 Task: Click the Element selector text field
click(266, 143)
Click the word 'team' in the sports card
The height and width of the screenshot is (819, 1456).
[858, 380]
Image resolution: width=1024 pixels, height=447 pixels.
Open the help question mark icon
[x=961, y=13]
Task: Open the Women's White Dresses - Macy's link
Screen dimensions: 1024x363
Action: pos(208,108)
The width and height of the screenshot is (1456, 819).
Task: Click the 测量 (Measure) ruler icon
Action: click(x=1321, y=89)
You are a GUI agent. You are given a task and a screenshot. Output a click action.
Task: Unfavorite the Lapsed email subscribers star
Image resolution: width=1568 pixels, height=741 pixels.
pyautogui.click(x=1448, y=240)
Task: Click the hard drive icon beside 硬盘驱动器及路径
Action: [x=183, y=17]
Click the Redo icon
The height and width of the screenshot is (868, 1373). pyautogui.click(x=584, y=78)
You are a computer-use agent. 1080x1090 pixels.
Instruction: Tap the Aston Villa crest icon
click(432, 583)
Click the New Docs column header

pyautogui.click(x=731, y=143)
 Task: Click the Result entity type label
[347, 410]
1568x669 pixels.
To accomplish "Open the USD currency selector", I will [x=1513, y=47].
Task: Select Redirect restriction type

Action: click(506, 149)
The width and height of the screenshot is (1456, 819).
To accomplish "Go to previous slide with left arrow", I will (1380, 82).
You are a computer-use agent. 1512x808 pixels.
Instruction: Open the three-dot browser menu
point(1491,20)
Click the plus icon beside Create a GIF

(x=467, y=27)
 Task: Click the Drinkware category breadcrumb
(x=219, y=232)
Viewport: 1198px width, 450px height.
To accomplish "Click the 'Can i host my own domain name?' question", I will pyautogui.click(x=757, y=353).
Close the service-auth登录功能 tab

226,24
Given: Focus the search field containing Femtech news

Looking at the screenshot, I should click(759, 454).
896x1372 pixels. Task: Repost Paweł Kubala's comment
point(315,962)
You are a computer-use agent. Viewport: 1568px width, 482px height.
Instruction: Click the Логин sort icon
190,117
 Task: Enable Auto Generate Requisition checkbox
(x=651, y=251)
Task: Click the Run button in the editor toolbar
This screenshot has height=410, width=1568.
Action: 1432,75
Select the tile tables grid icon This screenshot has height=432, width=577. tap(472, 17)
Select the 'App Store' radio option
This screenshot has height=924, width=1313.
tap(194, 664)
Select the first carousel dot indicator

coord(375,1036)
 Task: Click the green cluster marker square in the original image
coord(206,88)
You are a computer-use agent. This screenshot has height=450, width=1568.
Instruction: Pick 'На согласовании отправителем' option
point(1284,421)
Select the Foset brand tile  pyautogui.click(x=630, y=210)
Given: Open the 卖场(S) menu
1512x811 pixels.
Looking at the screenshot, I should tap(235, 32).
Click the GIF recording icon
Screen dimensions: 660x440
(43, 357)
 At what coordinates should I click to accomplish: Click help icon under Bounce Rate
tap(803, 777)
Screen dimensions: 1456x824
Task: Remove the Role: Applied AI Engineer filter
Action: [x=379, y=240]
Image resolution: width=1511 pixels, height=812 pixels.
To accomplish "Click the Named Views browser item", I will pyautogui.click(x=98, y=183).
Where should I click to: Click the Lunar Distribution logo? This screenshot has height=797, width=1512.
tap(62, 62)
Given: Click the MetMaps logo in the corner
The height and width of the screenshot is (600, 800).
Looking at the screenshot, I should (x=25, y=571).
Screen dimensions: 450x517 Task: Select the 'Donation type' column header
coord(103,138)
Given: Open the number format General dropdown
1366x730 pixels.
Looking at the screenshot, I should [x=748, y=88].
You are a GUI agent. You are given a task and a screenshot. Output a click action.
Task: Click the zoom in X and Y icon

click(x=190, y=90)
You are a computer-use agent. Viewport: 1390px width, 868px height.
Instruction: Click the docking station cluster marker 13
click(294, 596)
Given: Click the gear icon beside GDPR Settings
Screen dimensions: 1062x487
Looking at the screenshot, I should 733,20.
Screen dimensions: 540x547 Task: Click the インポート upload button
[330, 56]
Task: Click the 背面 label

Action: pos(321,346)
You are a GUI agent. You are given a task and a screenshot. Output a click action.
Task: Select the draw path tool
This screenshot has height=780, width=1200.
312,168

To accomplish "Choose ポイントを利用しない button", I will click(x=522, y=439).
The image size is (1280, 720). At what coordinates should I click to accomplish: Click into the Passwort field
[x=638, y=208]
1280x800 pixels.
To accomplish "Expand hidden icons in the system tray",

============

## PROBLEM
Turn the entries above into a Markdown table with the columns No. and Text. Cover every line from the first line of the entries up to and including the line with "Action: click(x=1321, y=89)", giving each line a row number and skipping blank lines.

## SOLUTION TO THIS PROBLEM
| No. | Text |
|---|---|
| 1 |  Task: Click the Element selector text field |
| 2 | click(266, 143) |
| 3 | Click the word 'team' in the sports card |
| 4 | The height and width of the screenshot is (819, 1456). |
| 5 | [858, 380] |
| 6 | Image resolution: width=1024 pixels, height=447 pixels. |
| 7 | Open the help question mark icon |
| 8 | [x=961, y=13] |
| 9 | Task: Open the Women's White Dresses - Macy's link |
| 10 | Screen dimensions: 1024x363 |
| 11 | Action: pos(208,108) |
| 12 | The width and height of the screenshot is (1456, 819). |
| 13 | Task: Click the 测量 (Measure) ruler icon |
| 14 | Action: click(x=1321, y=89) |